== Fonte ==
V Exame de Ordem: Correção da prova subjetiva de Direito Penal gerou quebra da Isonomia entre os candidatos

Segunda, 16 de janeiro de 2012

Muitos candidatos reprovados na prova subjetiva do V Exame de Ordem Unificado reclamaram que alguns candidatos receberam nota em pontos onde os demais não conseguiram, EM QUE PESE o uso da mesma linha argumentativa.

Colhi relatos de ocorrências desse tipo em provas de Direito do Trabalho e Penal.

Quanto ao Direito do Trabalho, não consegui levantar nenhum documento ou evidência, não sendo possível tecer maiores ilações.

Em relação a prova de Direito Penal, a candidata beneficiada, em que pese infelizmente não ter logrado aprovação, autorizou-me a publicar sua prova e espelho para demonstrar a discrepância entre sua correção e a dos demais candidatos.
===
→ Orientação:
Copie na íntegra o texto sobre a correção da prova subjetiva de Direito Penal do V Exame de Ordem. Os dados que vêm a seguir não são necessários.
== Dados listados ==
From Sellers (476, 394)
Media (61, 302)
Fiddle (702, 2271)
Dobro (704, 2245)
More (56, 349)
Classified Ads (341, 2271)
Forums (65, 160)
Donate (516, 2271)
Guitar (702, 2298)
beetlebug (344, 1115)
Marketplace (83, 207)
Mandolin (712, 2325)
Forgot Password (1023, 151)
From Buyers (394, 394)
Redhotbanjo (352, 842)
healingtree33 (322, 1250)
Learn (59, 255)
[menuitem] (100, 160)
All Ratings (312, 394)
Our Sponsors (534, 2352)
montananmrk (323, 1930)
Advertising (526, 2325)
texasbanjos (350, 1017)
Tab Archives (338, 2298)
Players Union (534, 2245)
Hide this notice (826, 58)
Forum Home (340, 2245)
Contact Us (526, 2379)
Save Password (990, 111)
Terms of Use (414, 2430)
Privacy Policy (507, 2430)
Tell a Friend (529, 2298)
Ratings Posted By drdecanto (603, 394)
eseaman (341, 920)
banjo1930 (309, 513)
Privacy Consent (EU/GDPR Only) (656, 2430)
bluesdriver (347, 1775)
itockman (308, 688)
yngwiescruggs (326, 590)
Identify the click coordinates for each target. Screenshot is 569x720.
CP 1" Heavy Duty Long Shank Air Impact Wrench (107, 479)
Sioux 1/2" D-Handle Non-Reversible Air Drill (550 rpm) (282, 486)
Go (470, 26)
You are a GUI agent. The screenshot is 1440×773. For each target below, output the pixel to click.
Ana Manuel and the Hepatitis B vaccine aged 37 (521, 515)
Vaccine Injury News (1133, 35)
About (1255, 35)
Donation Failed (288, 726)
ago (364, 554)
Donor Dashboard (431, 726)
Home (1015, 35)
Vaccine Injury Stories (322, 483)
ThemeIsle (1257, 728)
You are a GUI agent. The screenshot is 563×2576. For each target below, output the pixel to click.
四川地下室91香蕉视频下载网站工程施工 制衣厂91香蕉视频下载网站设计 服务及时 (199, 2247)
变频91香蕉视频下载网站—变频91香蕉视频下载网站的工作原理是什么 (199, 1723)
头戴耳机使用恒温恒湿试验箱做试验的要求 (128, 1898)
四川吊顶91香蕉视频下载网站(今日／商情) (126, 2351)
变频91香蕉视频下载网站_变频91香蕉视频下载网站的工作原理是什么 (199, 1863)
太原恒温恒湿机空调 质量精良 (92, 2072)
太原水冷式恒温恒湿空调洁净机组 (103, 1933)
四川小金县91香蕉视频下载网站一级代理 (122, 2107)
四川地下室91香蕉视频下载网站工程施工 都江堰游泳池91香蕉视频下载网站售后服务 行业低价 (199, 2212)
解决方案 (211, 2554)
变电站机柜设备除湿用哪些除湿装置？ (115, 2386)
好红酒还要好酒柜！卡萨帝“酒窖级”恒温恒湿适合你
===
→ Solução do problema:
V Exame de Ordem: Correção da prova subjetiva de Direito Penal gerou quebra da Isonomia entre os candidatos

Segunda, 16 de janeiro de 2012

Muitos candidatos reprovados na prova subjetiva do V Exame de Ordem Unificado reclamaram que alguns candidatos receberam nota em pontos onde os demais não conseguiram, EM QUE PESE o uso da mesma linha argumentativa.

Colhi relatos de ocorrências desse tipo em provas de Direito do Trabalho e Penal.

Quanto ao Direito do Trabalho, não consegui levantar nenhum documento ou evidência, não sendo possível tecer maiores ilações.

Em relação a prova de Direito Penal, a candidata beneficiada, em que pese infelizmente não ter logrado aprovação, autorizou-me a publicar sua prova e espelho para demonstrar a discrepância entre sua correção e a dos demais candidatos.